- Born: Mary Constance Grosvenor 27 June 1910
- Died: 7 June 2000 (aged 89)
- Parents: 2nd Duke of Westminster (father); Constance Cornwallis-West (mother);
- Nationality: British
- Retired: 1953
- Years active: 1937–1939, 1946, 1951
- Wins: 0
- Best finish: 2nd in two races

= Lady Mary Grosvenor =

British racing driver (1910–2000)

Lady Mary Constance Grosvenor (27 June 1910 – 7 June 2000) was a British motor racing and rally driver.

==Early life==
Lady Mary was the younger daughter and youngest child of one of the richest men in the world, Hugh Grosvenor, 2nd Duke of Westminster, and his first wife, Constance Cornwallis-West. Along with her sister Lady Ursula, she was raised by nurses and governesses at the family seat, Eaton Hall, Cheshire. Her parents divorced when she was ten years old. The Duke of Westminster, who went on to remarry three more times, had a keen interest in yachts which helped spark his daughter's own passion for sailing.

==Racing==
Grosvenor was a keen sportswoman and racing driver, competing on rallies such as the Royal Automobile Club (RAC) and Royal Scottish Automobile Club (RSAC) in the 1930s. She used two Riley Sprites for pre-war hillclimbs, then switched in 1947 to a Bugatti T35; an Alta and Frazer Nash Le Mans Replica. She took part in seven competitions, racing three times at Goodwood Circuit, three times at Donington Park and once at Gransden Lodge Airfield.

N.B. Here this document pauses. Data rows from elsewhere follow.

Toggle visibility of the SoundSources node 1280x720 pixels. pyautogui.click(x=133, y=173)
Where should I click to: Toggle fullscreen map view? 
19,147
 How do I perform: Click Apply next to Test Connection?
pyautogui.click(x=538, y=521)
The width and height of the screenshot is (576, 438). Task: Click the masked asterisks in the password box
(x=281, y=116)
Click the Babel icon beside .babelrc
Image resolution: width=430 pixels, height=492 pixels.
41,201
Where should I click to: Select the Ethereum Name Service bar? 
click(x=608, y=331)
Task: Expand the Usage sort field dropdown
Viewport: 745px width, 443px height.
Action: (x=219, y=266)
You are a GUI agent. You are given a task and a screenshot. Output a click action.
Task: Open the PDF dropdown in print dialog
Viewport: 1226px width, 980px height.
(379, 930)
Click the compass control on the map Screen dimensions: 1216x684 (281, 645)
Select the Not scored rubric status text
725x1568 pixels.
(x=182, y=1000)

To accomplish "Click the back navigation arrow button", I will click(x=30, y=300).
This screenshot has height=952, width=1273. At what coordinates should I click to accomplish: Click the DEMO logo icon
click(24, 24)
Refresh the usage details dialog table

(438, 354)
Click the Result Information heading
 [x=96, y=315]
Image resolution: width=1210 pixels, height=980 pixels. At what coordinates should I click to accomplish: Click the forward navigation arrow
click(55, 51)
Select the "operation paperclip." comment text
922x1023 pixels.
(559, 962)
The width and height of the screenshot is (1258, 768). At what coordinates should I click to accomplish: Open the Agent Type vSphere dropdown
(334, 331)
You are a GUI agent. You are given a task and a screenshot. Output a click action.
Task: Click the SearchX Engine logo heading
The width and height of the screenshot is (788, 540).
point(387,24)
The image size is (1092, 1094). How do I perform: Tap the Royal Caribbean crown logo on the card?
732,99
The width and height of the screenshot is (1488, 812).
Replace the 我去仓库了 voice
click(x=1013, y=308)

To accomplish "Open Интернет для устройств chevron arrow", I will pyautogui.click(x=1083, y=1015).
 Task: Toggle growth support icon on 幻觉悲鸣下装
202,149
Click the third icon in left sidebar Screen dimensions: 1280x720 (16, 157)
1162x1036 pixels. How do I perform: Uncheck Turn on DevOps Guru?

Lady Mary competed in an SS 90 in torrential rain in the first Shelsley Walsh hillclimb after World War II.

==Estate==
Lady Mary ran farms in Kenya and Shropshire, a house in Cheshire and the family's large Highland estate. She retired in 1953 after her father's death, in order to manage her estates in South Africa, Kenya and Scotland. Lady Mary and her father's last wife Anne inherited 120,000 acres from the 2nd Duke and ranked eighth among the wealthiest landowners in Scotland.

==Personal life==
Lady Mary never married and lived mainly at Kylestrome in Scotland and at the Westminster estate in the Orange Free State of South Africa, given to her by her father in the 1930s. She outlived three more dukes of Westminster (the 5th Duke died in 1979) and died aged 89.